Published online by Cambridge University Press: 04 August 2010
This volume has presented eight case studies of popular intellectuals on different continents who reflected on society in order to change it. They cover a broad range of people whose activist intellectual work has made a difference: from college-educated environmentalists to autodidact revolutionaries, from indigenous activists to Islamic fundamentalists. We believe there are good reasons to bring together these different historical actors, precisely because there is gain in this diversity: each article highlights specific themes that provide valuable insight in the social dynamics of ideological work.
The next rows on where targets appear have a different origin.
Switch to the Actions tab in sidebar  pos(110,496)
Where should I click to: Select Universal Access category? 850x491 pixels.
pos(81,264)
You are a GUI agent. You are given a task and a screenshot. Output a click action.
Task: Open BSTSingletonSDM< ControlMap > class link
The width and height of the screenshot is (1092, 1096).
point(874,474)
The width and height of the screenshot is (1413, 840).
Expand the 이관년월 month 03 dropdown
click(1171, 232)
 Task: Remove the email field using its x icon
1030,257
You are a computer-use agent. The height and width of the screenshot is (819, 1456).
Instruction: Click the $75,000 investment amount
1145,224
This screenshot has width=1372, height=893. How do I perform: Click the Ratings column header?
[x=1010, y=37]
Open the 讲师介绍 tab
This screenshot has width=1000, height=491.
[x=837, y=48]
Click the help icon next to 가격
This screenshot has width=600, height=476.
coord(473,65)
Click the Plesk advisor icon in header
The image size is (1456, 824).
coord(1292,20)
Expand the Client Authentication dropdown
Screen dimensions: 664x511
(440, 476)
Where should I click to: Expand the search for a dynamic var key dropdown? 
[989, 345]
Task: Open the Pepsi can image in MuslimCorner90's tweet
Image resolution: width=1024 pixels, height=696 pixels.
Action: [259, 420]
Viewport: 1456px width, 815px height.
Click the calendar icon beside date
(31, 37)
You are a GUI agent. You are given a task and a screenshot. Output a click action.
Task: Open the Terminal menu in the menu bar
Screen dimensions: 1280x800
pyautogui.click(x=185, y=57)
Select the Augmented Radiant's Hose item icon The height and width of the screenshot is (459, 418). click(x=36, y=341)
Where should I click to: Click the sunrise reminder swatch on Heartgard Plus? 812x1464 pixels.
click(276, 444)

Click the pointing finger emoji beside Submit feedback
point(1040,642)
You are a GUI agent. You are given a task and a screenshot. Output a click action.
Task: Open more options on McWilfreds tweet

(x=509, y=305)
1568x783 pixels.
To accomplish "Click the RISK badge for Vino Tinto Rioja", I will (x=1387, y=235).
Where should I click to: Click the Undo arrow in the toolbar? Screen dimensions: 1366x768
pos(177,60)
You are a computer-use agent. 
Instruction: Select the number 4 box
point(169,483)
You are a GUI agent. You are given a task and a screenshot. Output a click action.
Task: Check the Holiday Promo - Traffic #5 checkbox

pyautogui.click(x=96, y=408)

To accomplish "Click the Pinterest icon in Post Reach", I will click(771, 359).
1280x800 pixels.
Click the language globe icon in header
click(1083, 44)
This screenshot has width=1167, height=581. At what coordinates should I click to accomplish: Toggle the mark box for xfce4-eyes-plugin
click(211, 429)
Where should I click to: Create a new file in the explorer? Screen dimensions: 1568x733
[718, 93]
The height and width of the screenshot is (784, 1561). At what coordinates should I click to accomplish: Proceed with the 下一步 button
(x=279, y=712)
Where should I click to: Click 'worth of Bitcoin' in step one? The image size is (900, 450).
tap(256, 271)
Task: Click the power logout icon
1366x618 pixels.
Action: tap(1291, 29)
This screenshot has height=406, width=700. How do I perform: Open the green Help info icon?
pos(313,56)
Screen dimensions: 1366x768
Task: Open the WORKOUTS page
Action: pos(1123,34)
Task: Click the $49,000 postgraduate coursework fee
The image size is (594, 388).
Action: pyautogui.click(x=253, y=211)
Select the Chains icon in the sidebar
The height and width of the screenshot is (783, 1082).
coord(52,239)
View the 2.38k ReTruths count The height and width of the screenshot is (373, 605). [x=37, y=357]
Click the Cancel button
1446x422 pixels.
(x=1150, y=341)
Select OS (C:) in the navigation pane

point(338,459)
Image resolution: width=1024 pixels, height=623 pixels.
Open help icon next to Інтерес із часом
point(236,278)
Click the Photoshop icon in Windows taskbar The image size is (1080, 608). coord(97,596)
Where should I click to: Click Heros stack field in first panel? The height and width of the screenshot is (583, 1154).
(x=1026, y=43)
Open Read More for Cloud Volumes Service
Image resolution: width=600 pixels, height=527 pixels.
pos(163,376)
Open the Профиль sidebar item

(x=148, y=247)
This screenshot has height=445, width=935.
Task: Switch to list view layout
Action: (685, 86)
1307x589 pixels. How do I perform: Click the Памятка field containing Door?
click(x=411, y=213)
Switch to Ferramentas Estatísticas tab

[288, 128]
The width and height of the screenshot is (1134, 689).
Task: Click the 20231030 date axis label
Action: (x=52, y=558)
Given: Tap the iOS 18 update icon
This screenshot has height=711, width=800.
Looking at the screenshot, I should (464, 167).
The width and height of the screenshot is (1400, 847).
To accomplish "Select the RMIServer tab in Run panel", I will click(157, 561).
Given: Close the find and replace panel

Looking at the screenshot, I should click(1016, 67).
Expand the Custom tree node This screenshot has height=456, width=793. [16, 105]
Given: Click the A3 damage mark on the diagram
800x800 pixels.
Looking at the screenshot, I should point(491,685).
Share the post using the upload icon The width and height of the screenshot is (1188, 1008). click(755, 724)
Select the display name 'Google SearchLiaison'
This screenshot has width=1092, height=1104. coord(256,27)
Here, we bring together a selection of these insights and explore, at the same time, how a focus on popular intellectuals allows us to better understand some salient aspects of social contention.
INNOVATORS, MOVEMENT INTELLECTUALS, AND ALLIES
Three types of popular intellectuals (and the fluid boundaries between them) are well represented in this volume: innovators, movement intellectuals, and allies. “Innovators” carve out discursive spaces and “invent” new political discourses for emerging social movements; they may remain loosely connected to a movement but may also become its intellectual leaders. “Movement intellectuals” emerge in the development of social movements and include core activists and leaders. Movement allies include intellectuals who lend their expertise to a specific movement. The roles of these three types may be linked to the trajectories of social movements.
A typology of popular intellectuals is not an obvious starter for the concluding remarks to a volume that draws attention to the social dynamics of framing. This is even more so when we consider David Smilde's thought-provoking contribution. Smilde argues against a focus on intellectuals (as a category of people) if we want to understand activist intellectual activity among ordinary people.